NAT Routers Part 1: Client Firewalls
Segment 6: The magic within your router
When that outgoing packet arrives inside the NAT router, it is of course encapsulated within the Ethernet frame that got it there. At that point, the Ethernet frame is no longer needed, and it is discarded, allowing the NAT router to examine the IP packet inside.
The destination IP address reveals that this packet is headed for some other computer out on the worldwide Internet, and the NAT router concludes that it need not change that destination IP address. However, the source and destination IP addresses are both preserved for future use within the router, and then the IP packet is discarded, revealing the TCP data inside.
Examining the TCP data from this PC allows the NAT router to learn about process 2020 inside the PC, which is sending this message.
The NAT router then begins a new process of its own, pretending to be process 2020, as if it were still running inside the PC. For this discussion, we'll assume that the NAT router assigns process ID number 3000 to this new process.

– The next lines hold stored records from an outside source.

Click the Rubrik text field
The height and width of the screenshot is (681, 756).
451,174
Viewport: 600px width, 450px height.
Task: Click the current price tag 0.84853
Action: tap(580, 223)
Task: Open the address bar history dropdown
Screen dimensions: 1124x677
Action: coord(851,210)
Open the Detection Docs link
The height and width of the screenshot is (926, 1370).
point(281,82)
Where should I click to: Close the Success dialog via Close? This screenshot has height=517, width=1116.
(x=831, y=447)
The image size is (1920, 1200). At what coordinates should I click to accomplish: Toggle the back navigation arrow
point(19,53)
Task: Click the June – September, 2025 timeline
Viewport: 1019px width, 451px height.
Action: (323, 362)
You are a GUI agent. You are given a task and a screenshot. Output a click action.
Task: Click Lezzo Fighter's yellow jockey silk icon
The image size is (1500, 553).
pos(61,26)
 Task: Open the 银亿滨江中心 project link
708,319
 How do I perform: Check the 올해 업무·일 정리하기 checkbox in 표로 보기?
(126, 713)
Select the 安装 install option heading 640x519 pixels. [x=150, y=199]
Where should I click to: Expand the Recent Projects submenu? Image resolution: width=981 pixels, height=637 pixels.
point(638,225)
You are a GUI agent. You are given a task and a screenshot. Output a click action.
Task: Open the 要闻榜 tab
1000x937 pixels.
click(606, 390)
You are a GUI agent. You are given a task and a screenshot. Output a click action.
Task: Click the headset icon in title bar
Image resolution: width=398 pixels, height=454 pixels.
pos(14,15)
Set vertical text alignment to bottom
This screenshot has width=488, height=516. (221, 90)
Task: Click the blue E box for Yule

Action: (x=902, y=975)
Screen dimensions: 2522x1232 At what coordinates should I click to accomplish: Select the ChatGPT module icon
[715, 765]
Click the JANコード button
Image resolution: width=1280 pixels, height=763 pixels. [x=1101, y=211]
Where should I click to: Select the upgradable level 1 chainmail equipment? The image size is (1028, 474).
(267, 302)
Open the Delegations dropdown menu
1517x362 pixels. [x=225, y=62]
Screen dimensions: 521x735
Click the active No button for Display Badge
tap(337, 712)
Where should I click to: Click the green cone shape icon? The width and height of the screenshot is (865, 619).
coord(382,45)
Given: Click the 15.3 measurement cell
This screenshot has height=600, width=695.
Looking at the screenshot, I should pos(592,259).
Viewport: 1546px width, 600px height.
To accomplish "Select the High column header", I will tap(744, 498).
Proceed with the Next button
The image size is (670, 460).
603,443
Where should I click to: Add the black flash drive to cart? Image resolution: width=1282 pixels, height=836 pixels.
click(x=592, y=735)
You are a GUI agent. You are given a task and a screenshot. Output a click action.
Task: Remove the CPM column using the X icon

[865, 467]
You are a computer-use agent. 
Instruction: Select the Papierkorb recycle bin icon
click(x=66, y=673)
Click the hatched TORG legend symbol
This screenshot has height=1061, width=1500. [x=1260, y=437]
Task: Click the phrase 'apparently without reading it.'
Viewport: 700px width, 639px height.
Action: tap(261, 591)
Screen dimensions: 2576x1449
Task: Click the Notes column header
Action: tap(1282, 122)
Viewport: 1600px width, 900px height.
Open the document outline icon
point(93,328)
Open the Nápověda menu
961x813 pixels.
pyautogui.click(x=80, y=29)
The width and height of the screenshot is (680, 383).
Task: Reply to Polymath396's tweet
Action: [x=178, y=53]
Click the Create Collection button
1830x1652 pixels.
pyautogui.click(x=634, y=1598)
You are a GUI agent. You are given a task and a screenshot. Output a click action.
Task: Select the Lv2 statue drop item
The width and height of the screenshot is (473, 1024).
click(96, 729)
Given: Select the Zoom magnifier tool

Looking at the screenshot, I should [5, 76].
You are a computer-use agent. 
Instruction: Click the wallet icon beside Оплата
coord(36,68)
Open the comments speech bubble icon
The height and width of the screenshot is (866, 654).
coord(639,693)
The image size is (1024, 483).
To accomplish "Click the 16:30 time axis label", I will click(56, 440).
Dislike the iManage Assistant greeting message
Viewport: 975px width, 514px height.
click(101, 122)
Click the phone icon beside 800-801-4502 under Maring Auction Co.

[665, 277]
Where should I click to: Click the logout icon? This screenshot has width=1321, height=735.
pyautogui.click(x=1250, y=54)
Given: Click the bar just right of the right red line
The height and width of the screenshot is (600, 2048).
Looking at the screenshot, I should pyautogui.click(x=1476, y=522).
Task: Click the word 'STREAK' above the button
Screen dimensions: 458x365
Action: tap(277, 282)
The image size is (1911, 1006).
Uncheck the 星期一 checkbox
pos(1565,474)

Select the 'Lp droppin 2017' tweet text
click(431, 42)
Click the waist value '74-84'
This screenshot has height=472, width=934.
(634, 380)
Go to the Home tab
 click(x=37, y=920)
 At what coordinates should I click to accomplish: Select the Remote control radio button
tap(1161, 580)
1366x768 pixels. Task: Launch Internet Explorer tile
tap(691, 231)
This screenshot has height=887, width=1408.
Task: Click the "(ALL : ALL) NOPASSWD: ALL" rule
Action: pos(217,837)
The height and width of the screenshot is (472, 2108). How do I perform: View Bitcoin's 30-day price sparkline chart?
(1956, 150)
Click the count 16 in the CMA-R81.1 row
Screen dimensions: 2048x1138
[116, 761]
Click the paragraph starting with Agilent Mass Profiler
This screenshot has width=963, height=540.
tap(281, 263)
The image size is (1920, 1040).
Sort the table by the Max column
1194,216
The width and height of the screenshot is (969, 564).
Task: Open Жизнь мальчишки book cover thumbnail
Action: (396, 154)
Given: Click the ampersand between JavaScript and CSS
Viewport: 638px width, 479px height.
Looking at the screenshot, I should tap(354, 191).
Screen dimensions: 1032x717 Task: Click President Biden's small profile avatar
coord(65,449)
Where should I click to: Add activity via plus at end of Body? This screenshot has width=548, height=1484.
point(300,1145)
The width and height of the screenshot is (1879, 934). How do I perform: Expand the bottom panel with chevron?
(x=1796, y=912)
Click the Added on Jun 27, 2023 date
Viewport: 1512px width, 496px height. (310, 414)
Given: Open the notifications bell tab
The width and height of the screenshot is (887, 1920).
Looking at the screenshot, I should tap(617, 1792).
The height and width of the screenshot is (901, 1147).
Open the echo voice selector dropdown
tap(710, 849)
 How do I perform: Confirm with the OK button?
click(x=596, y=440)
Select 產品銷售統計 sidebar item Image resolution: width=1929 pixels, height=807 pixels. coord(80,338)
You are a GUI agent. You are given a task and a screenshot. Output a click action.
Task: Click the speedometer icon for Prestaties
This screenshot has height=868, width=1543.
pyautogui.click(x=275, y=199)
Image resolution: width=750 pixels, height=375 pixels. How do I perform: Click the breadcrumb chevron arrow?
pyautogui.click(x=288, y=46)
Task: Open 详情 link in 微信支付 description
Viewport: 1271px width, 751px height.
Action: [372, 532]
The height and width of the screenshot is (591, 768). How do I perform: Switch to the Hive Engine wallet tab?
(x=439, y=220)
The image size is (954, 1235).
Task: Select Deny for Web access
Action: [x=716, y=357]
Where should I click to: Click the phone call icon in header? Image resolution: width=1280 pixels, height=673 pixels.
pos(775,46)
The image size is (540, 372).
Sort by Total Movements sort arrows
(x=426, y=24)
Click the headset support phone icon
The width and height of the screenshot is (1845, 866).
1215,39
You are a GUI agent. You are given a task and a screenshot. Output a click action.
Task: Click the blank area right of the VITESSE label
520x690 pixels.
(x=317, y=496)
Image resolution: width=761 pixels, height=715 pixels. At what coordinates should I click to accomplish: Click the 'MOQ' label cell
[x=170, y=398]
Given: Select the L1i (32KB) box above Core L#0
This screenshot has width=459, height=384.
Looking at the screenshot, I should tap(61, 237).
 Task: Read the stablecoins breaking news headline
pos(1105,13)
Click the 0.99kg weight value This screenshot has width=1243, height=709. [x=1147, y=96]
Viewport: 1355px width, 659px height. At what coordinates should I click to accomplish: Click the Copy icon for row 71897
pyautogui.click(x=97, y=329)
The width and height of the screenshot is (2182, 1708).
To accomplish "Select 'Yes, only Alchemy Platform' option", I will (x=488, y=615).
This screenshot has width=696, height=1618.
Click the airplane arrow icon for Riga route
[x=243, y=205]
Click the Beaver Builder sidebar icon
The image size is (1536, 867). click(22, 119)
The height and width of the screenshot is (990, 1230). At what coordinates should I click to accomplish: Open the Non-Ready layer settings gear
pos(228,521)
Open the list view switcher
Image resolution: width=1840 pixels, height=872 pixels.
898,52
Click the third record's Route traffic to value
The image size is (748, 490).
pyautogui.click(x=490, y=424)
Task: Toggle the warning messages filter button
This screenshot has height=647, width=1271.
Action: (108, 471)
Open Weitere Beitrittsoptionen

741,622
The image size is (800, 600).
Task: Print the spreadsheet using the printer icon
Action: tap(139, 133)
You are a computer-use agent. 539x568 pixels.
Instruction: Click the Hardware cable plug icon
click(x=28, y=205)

The NAT router then slightly modifies the TCP data to reflect this new process number for its purpose later on, and then re-encapsulates that TCP data inside a new IP packet, translating the IP addresses as necessary to preserve the privacy of the PC's local IP address by replacing it with its own IP address (originally assigned by the ISP: 220.127.116.11 in this case). The destination IP address is not changed.
The resulting, slightly modified IP packet is then encapsulated inside a new Ethernet frame (addressed to the DSL or cable modem), and sent on its way.